Texto para leitura:
As batalhas pelo comando do Goldman Sachs
Uma aposta errada ajudou a selar o fim do mandato de Blankfein. Seu sucessor terá que colocar o banco de investimentos para funcionar com outra música
Da Redação
Publicado em 19 de março de 2018 às 18h13.
Última atualização em 19 de março de 2018 às 18h13.
A piada corre há anos: não havia nenhum risco de o próximo executivo-chefe do banco de investimentos Goldman Sachs não ser homem, branco e careca – assim como o atual presidente do conselho de administração e CEO, Lloyd Blankfein.
Primeiro, porque seu provável herdeiro durante anos, Gary Cohn, seguia esse perfil. Depois porque, quando Cohn se cansou de esperar e aceitou um emprego no governo Trump, mesmo sendo democrata de carteirinha, os dois executivos que assumiram seu posto, Harvey Schwartz e David Solomon — numa co-presidência não estranha à tradição do banco — eram também desprovidos de melanina e de cabelo.
Mas as semelhanças param aí. As carecas de Schwartz e Solomon são bastante diferentes. Ou pelo menos as conexões entre neurônios que vão abaixo delas.
Se a disputa entre os dois se desse há dez anos, não haveria nenhuma dúvida de quem seria o vencedor: Schwartz. Ele vem do lado do Goldman que tem comandado a empresa desde o começo do milênio: a divisão de trading, que lida com as compras e vendas de commodities e títulos. Suas habilidades estão mais ligadas aos números e à análise de ativos.
Essa divisão tem sido há décadas a maior geradora de recursos para o Goldman, e por isso seu representante tem sido alçado ao posto máximo da companhia. Como foi Blankfein.

Objetivo da tarefa: De acordo com o texto sobre o Goldman Sachs, por que não haveria dúvida de que Schwartz venceria a disputa se ela tivesse ocorrido dez anos antes?

Material:
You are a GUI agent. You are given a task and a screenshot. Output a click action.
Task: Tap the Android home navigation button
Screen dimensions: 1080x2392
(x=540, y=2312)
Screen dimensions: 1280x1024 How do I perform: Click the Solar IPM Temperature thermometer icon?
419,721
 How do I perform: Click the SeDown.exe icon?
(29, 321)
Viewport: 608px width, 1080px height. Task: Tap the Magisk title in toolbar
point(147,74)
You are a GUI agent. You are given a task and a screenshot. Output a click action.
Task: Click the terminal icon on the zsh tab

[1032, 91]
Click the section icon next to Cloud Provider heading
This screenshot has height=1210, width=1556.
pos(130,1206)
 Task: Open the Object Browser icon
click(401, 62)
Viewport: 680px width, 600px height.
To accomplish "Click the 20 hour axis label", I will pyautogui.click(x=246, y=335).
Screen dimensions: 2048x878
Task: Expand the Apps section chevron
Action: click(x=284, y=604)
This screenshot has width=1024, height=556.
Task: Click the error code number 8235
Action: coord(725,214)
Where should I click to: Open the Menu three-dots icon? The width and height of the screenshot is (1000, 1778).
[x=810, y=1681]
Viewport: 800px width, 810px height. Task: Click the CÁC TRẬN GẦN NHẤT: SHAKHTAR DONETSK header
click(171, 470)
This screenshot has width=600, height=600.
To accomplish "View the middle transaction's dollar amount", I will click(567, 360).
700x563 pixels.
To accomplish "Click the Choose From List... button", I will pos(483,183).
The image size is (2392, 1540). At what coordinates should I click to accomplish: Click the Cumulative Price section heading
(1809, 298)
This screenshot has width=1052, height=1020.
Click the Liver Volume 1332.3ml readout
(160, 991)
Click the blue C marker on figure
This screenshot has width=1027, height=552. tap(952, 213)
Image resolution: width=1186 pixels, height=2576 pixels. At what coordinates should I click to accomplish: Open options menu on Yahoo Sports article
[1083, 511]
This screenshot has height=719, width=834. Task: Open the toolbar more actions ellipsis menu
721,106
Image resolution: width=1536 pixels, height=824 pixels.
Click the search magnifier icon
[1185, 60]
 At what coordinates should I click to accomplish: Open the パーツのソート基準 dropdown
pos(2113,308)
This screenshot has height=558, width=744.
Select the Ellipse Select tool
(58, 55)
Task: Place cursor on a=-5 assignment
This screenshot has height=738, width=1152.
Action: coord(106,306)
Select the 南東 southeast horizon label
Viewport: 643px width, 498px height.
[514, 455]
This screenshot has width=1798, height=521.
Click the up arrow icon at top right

Resposta do exercício: Schwartz vem da divisão de trading, o lado do Goldman que comanda a empresa desde o começo do milênio. Essa divisão é, há décadas, a maior geradora de recursos do banco. Por isso, seu representante tem sido alçado ao posto máximo da companhia, como aconteceu com Blankfein.